**TO DO:** In the material below, the lines containing the word "toolbar" are required; copy each of them.
================
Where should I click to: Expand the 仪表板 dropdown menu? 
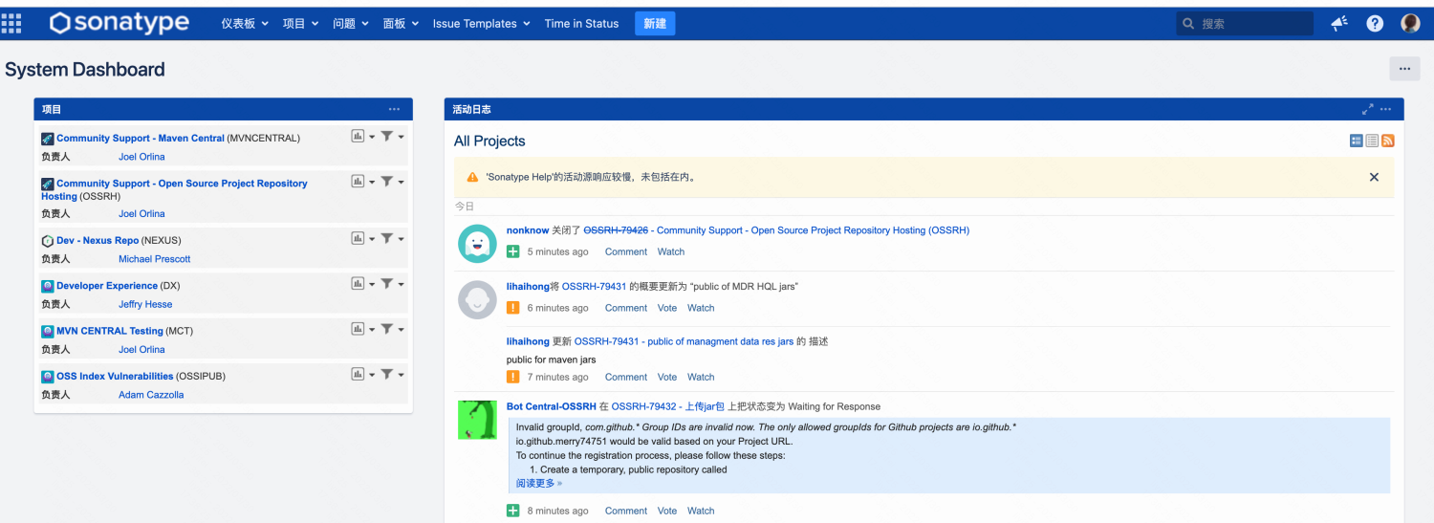tap(245, 24)
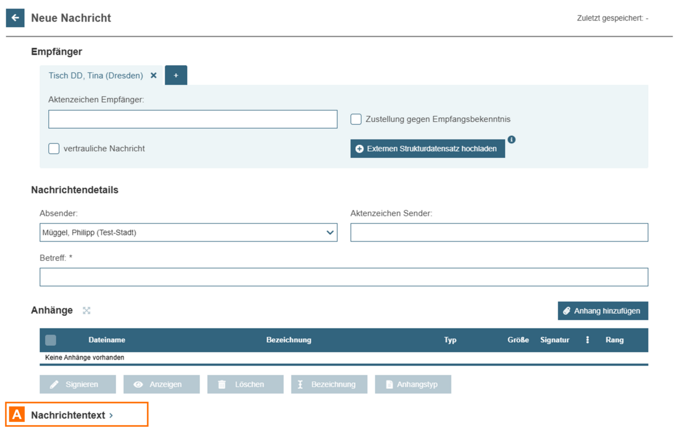The width and height of the screenshot is (675, 436).
Task: Click Anhang hinzufügen paperclip button
Action: [x=602, y=311]
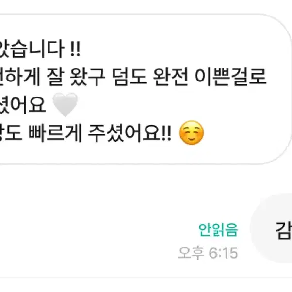Tap the word 빠르게 in last line
This screenshot has width=292, height=292.
click(x=55, y=133)
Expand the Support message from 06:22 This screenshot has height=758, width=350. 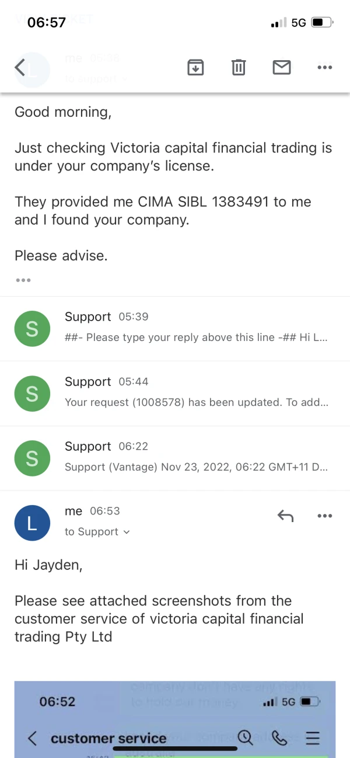[x=196, y=458]
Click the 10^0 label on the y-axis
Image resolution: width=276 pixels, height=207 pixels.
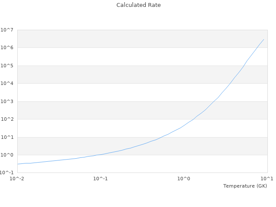coord(7,155)
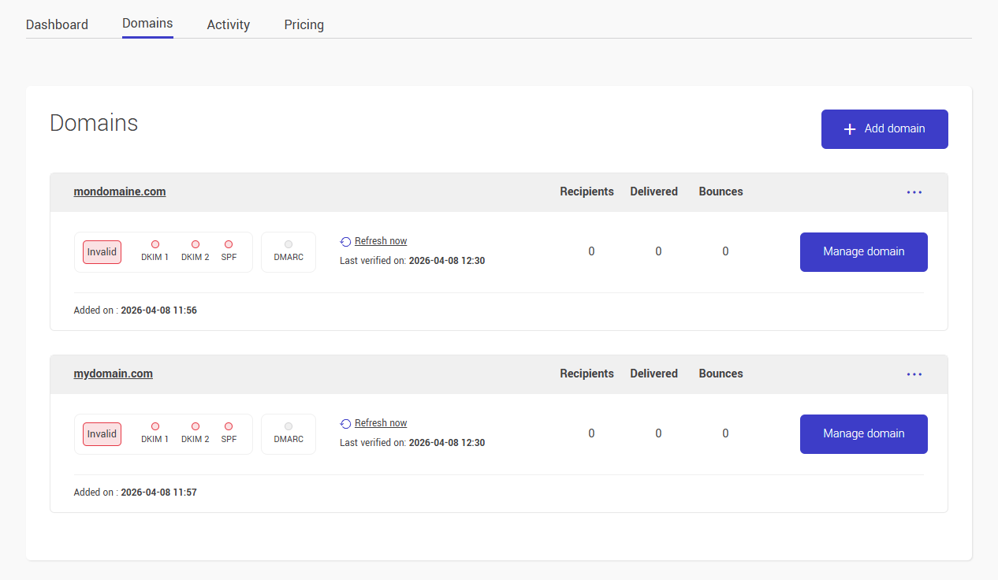The height and width of the screenshot is (580, 998).
Task: Click Refresh now link for mondomaine.com
Action: pos(380,241)
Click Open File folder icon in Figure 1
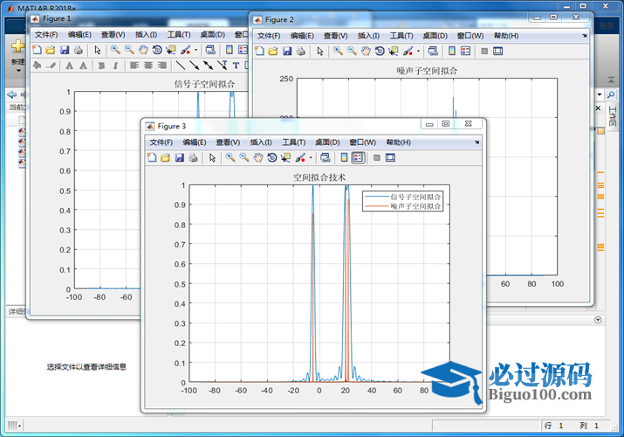Screen dimensions: 624x437 click(50, 50)
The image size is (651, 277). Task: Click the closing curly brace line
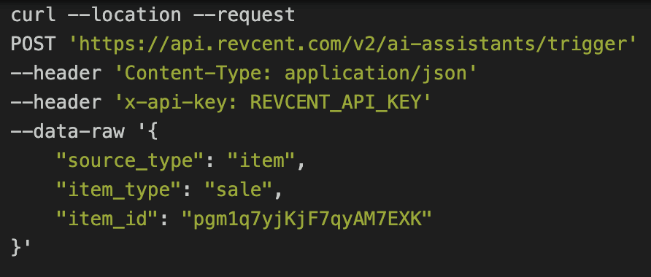[20, 248]
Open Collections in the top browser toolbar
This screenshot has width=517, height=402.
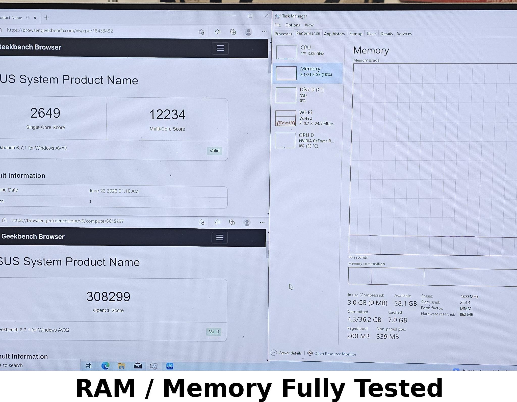pos(233,32)
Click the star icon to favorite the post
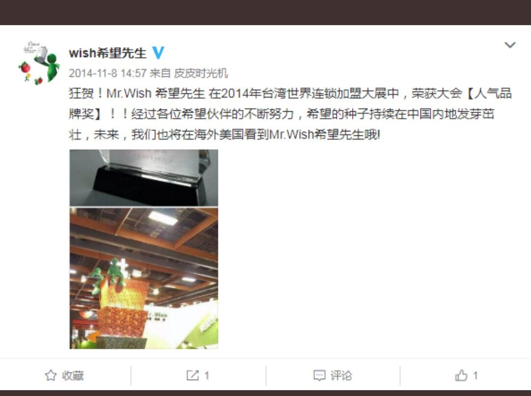531x396 pixels. 51,375
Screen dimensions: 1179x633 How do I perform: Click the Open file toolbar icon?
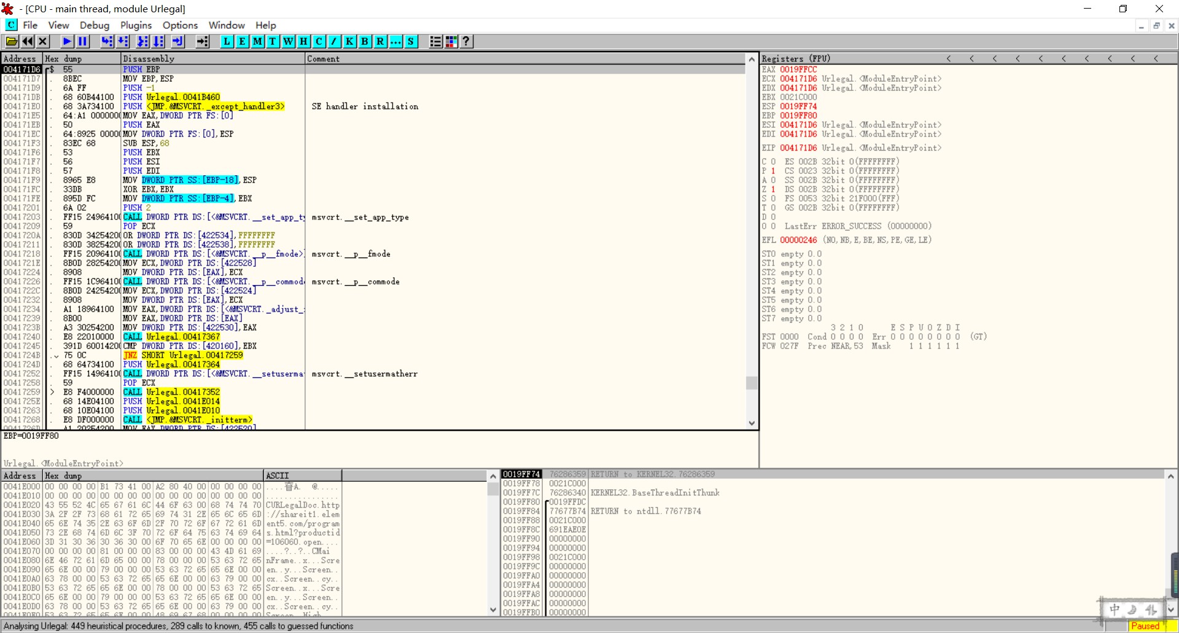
================
**ANSWER TO THE PROBLEM:**
Open Collections in the top browser toolbar
Screen dimensions: 1179x633 How do I perform: Click the Open file toolbar icon?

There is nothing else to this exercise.